Un court silence nous disjoint. Et puis le Gravos soupire :
— Ah ! si seulement je pourrais baratiner Kelbobaba, je parie que ça s'arrangerait, nos bidons. J'avais la manière avec cette femme. Satiné, chez moi, l'art de causer aux voluptueuses. Parce que, tout ce qu'elle nous bonnit sur l'éducation sexuelle de ses adjectifs[22], c'est de la mauvaise farine de lin, mon pote. Mémère a besoin de se ramoner le veuvage, ça se sent. Elle se rabat sur le côté voyeur, mais au lieu de la calmer, ça ne fait que lui passer les sens à la lampe à souder.
Un nouveau silence méditatif et A.-B. demande :
— Qu'est-ce tu crois qu'ils vont nous faire ?
— Rien de très gentil… T'as maté un peu le matériel ? ajoute-je en désignant un louche attirail au fond de la grotte.
Je distingue un chevalet, des outils barbares, une forge, des brodequins, une série de pals et les œuvres complètes de Jules Romains.
Tout en supposant, en regrettant, en appréhendant, en échalaudant, en devisant et en soliloquant (avec rictus), nous laissons passer le le temps. Pas moyen de le stopper, celui-là. On est tous charriés dans cette débâcle glaciaire. Même après nous, ça continue. La vérité est qu on ne meurt pas puisqu'on se trouve toujours au cœur du même mouvement, embarqués dans le superbe voyage intersidéral, tueur de néant. Mort ou vivant, on continue d'être malaxé par les secondes qui gouttagouttent. Ça fait peur et ça rassure.
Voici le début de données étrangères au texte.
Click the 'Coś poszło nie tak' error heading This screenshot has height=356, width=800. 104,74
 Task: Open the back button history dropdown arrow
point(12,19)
La mort n'est qu'un changement de compartiment : on reste dans le même train !
Soudain, le bruit d'une cohorte dans l'escalier, la porte s'ouvre devant une armada de vilains. Sur nous, donc, cette troupe s'avance, et porte sur son front une malle assurance.
Le devin Nikola marche en tête. Derrière suit le conseil des Sinistres, le président de la chambre des Réputés et celui du Séné (lequel chose curieuse, est un Blanc métissé des îles Pranmoatou). Ces personnages sont graves et doctoraux (Noriscausa). Des guerriers en armes de l'attribut des Con-Plé-Mando-Bjé (une des plus redoutables) les escortent.
Le devin Nikola vient jusqu'à nous. Il frappe par trois fois le sol avec le manche du sceptre et déclare :
— Le conseil suprême s'étant érigé en tribunal d'exception vient de vous condamner pour espionnage, atteinte à l'absurdité de l'Etat (je veux dire, à la sûreté de l'Etat), usurpation de fonctions, abus de pouvoir, crime de lèche-majesté (je veux dire de lèse-majesté), tentative de corruption, violation de palais, haute et basse trahison…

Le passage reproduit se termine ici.